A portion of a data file

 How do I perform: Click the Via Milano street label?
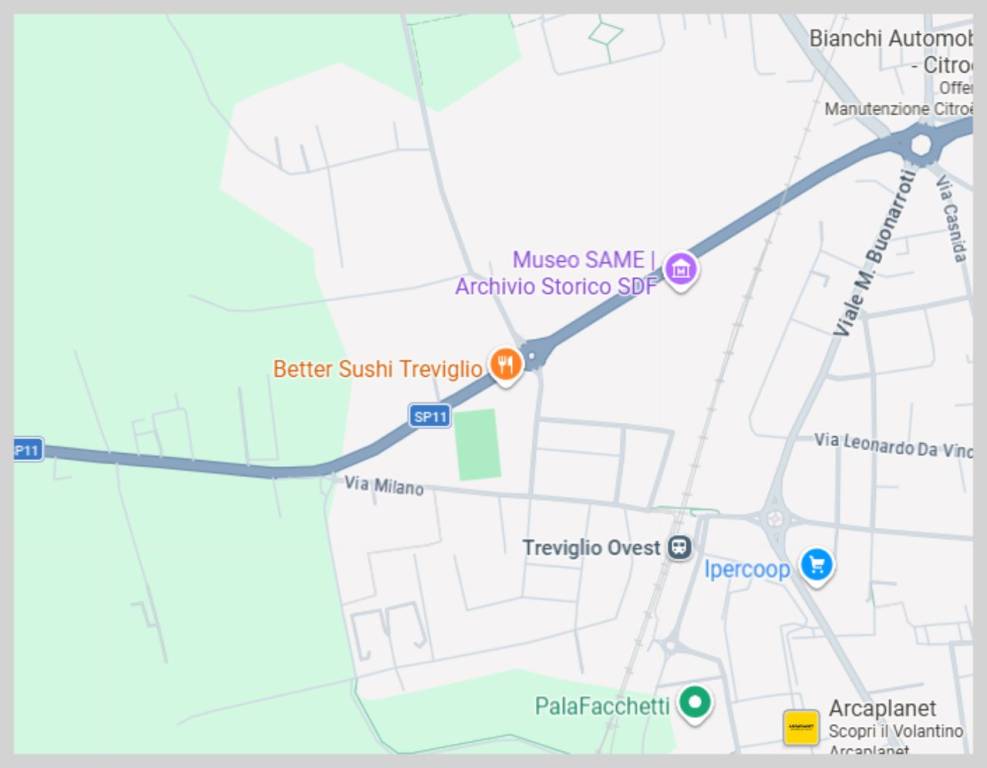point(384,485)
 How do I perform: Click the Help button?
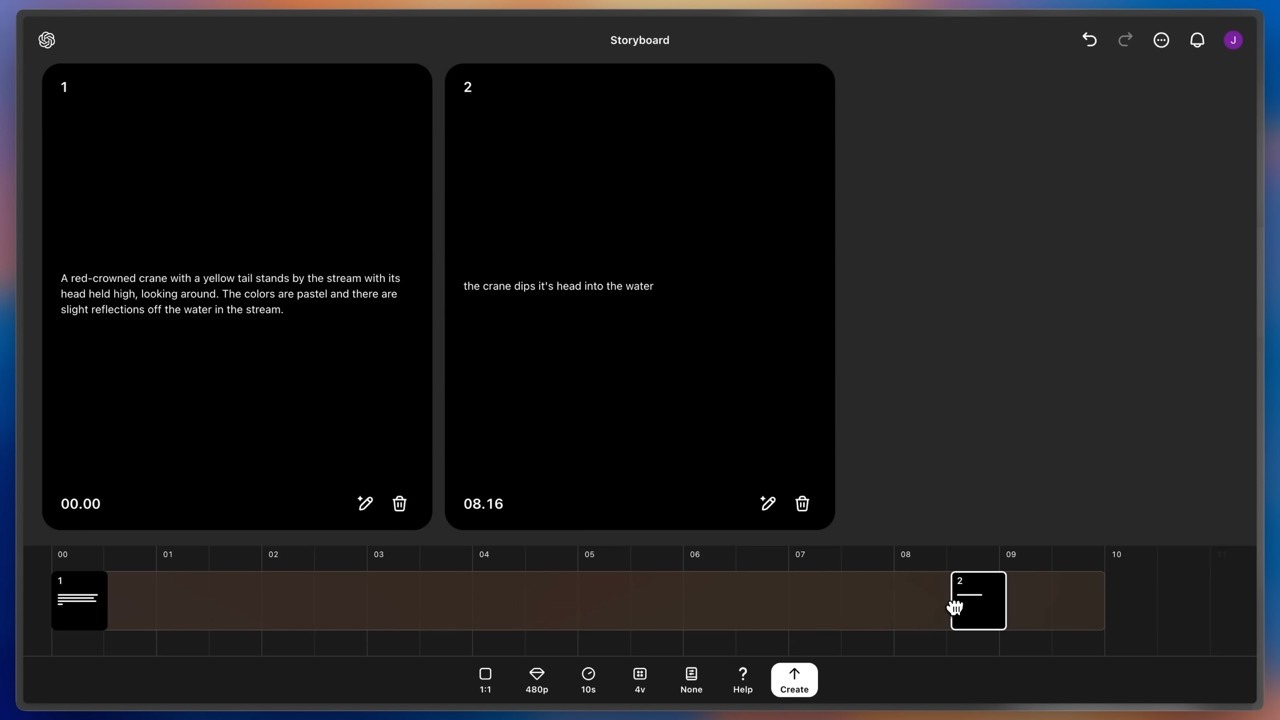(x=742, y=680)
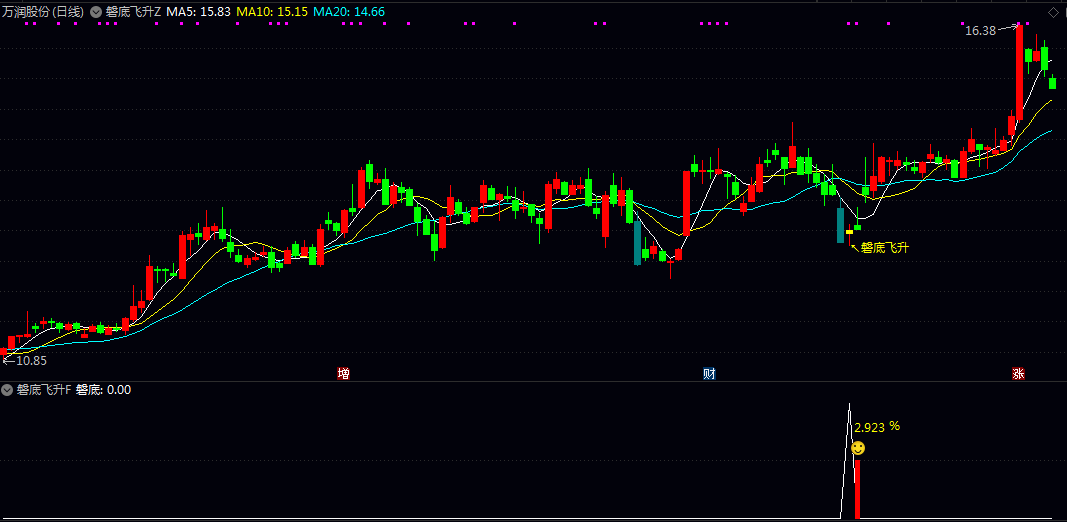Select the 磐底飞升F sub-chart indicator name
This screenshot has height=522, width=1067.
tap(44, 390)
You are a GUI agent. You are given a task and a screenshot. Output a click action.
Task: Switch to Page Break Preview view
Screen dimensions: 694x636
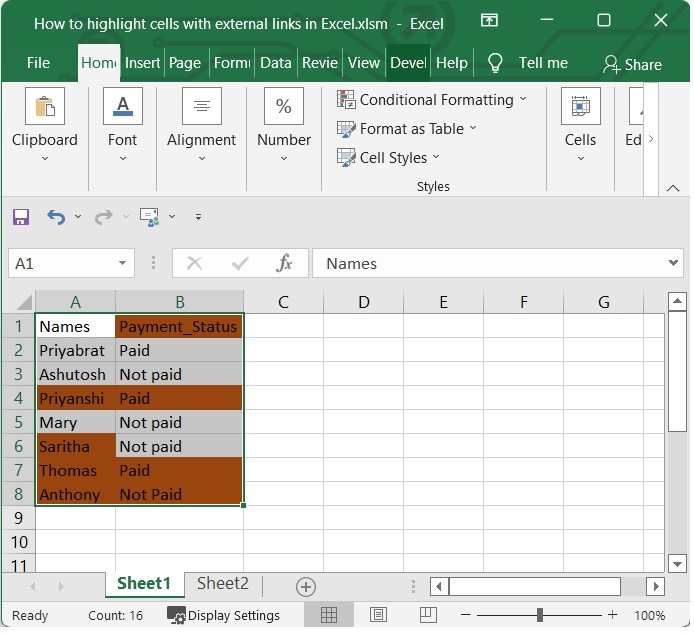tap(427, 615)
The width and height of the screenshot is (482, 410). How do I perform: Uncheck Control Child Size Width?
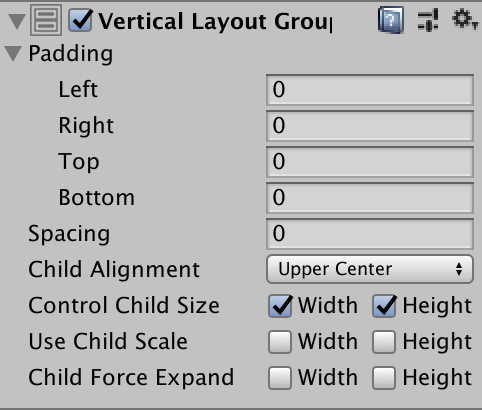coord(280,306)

§ Instructions for the task:
Copy every line of the records above word for word, but omit the pictures.

§ Full solution:
 How do I perform: Click the Via Milano street label?
point(384,485)
 How do I perform: Click the Help button?
(x=742, y=680)
Select the 磐底飞升F sub-chart indicator name
This screenshot has height=522, width=1067.
tap(44, 390)
You are a GUI agent. You are given a task and a screenshot. Output a click action.
Task: Switch to Page Break Preview view
Screen dimensions: 694x636
tap(427, 615)
The width and height of the screenshot is (482, 410). How do I perform: Uncheck Control Child Size Width?
coord(280,306)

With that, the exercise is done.